Je ne sais pas comment je vais m’investir ni ce que je ferai à partir du 1er janvier 2023 mais il reste que ça me tient à cœur, ça fait tellement longtemps que je milite !

Quoi qu’il en soit, ce qui est hyper important, et c’est ce que je dis à mes joueuses, c’est qu’elles continuent à s’investir que ce soit en tant qu’entraîneur, dirigeante…

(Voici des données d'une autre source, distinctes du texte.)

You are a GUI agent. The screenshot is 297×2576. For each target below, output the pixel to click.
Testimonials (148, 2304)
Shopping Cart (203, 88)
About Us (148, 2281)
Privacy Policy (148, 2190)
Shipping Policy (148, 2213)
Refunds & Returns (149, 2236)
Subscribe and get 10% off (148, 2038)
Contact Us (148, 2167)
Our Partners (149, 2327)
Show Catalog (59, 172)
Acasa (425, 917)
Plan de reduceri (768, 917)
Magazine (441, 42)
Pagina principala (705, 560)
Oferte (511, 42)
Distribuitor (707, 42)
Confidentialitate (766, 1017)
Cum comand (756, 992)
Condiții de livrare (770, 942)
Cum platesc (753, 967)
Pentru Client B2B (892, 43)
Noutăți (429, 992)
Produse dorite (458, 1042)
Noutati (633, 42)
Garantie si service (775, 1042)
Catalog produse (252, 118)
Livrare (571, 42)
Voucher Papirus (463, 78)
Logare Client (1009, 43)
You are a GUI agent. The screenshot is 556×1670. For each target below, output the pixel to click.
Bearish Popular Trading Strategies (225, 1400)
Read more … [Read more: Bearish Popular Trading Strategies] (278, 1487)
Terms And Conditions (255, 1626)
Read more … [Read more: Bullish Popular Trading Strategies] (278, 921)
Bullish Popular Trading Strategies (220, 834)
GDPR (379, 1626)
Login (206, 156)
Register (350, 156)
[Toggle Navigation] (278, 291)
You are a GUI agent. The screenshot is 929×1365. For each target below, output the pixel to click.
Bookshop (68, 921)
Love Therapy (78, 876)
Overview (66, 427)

On vit dans un monde masculin, beaucoup d’hommes parlent à la place des filles et si elles veulent faire évoluer leur sport, il faut qu’elles prennent leur part de responsabilités. Ceci étant, ce n’est pas simple : plus il y a de caméras rivées sur vous, plus il y a de résultats et de monde dans les stades, plus on vous envie et plus on a envie de prendre votre place.

Vous trouverez toujours des gens plus compétents ou plus « je ne sais quoi » que vous, mais il faut que les filles aient confiance en elles et qu’elles n’hésitent pas.

Elles ont un parcours exceptionnel et ça, il y en a un paquet qui peuvent parler, ils n’ont ni leur parcours, ni leur vécu. Et la base, c’est celle-là.